Text excerpt:
········

Just so you know the dog might view the pee pads now and later think it's ok to go on rugs/towels and other things like that because they can't tell the difference.


----------



## ireth0 (Feb 11, 2013)

Also keep in mind that most adult dogs can hold it through a typical workday (not sure how long you are gone for work). It might be a better short-term solution to have someone come to let him out during the day while he's young, and then just have him wait until you get home once he has a capability to hold it that long.


----------



## Gogoclips (Apr 27, 2013)

Bring a soiled pee-pad outside and hopefully the puppy can start to see outside as a place for potty too. When you're home, after feeding, put the pup in a crate, or make your expen smaller so the puppy can't walk around. After 30 mins or as soon as the puppy wakes up, take him outside. At that point he's probably going to have to go, but if he doesn't, take him back to the crate for 10 mins, then take him outside again. Actually, how old is your puppy? He might not need to start from ground zero.


----------



## Maisie (May 13, 2013)

We have a 14 month old Westie and it took us almost a year to get her to potty outside!  We tried to puppy pads and she just wasn't interested in it. She would play with them and eat them instead. Haha... we found the best way was to punish her (we used a spray bottle of water or put her in her time-out kennel) when she would potty inside. Whenever she would potty outside we would give her at treat. It took her awhile like I said to catch on, but now she just holds it while my husband and I are gone (she's held it up to 10 hours) and will wait to go until we take her outside.


----------



## doxiemommy (Dec 18, 2009)

Gogoclips said:


> Bring a soiled pee-pad outside and hopefully the puppy can start to see outside as a place for potty too. When you're home, after feeding, put the pup in a crate, or make your expen smaller so the puppy can't walk around. After 30 mins or as soon as the puppy wakes up, take him outside. At that point he's probably going to have to go, but if he doesn't, take him back to the crate for 10 mins, then take him outside again. Actually, how old is your puppy? He might not need to start from ground zero.


If I understood correctly, the puppy is "catching on" to going potty outside, just not to using the pads inside. So, it's not an issue of needing to see outside as a place for potty, too.


----------



## doxiemommy (Dec 18, 2009)

Maisie said:


> We have a 14 month old Westie and it took us almost a year to get her to potty outside!  We tried to puppy pads and she just wasn't interested in it. She would play with them and eat them instead. Haha... we found the best way was to punish her (we used a spray bottle of water or put her in her time-out kennel) when she would potty inside. Whenever she would potty outside we would give her at treat. It took her awhile like I said to catch on, but now she just holds it while my husband and I are gone (she's held it up to 10 hours) and will wait to go until we take her outside.


Punishing for going potty inside is an outdated method. No one here really recommends this. Puppies don't necessarily make the same connections to punishments as we expect. So, lots of times people expect that the dog will understand they got punished for peeing and pooping inside, so that means it's "bad" and they shouldn't do it anymore. BUT, because dogs think differently than humans, sometimes the connection they actually make is, peeing and pooping is scary because they get punished, so they better hide it better and not pee or poop in front of people because they don't want to be punished.

········

Data provided:
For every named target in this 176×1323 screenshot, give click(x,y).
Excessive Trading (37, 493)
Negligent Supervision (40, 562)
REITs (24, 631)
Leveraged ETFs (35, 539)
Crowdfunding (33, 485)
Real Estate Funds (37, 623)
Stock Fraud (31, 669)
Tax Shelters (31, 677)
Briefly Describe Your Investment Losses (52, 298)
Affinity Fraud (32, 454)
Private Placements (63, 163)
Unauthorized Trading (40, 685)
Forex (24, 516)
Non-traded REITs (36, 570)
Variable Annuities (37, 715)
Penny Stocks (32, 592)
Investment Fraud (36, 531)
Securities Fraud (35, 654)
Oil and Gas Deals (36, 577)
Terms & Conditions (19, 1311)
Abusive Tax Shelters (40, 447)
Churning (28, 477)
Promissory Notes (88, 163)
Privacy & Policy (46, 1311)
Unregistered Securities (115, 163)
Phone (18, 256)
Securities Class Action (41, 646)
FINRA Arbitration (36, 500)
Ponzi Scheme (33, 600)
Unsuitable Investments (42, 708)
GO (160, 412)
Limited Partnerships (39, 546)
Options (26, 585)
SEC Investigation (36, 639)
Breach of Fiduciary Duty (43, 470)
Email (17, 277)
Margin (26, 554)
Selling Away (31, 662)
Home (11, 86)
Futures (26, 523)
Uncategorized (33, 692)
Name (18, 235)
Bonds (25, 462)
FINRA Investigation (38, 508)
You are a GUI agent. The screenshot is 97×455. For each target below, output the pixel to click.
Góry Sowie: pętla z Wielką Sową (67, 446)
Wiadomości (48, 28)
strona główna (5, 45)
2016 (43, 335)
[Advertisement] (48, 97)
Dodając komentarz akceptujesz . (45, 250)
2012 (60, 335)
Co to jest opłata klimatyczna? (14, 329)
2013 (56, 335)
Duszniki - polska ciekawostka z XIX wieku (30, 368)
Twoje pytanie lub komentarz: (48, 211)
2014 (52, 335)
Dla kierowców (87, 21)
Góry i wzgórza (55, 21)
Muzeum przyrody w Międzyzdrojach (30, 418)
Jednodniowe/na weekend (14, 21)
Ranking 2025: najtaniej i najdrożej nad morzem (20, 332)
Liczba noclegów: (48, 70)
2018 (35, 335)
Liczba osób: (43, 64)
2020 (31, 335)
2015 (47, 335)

········

Directive A: In the potty-training thread, how long does the poster of the 14-month-old Westie say the dog has held it?
Directive B: Return the lines of the listing exactly as they appear, starting at the line that contains "Góry i wzgórza (55, 21)" and ending at the last line of the listing.

Task output A: Up to 10 hours.

Task output B:
Góry i wzgórza (55, 21)
Muzeum przyrody w Międzyzdrojach (30, 418)
Jednodniowe/na weekend (14, 21)
Ranking 2025: najtaniej i najdrożej nad morzem (20, 332)
Liczba noclegów: (48, 70)
2018 (35, 335)
Liczba osób: (43, 64)
2020 (31, 335)
2015 (47, 335)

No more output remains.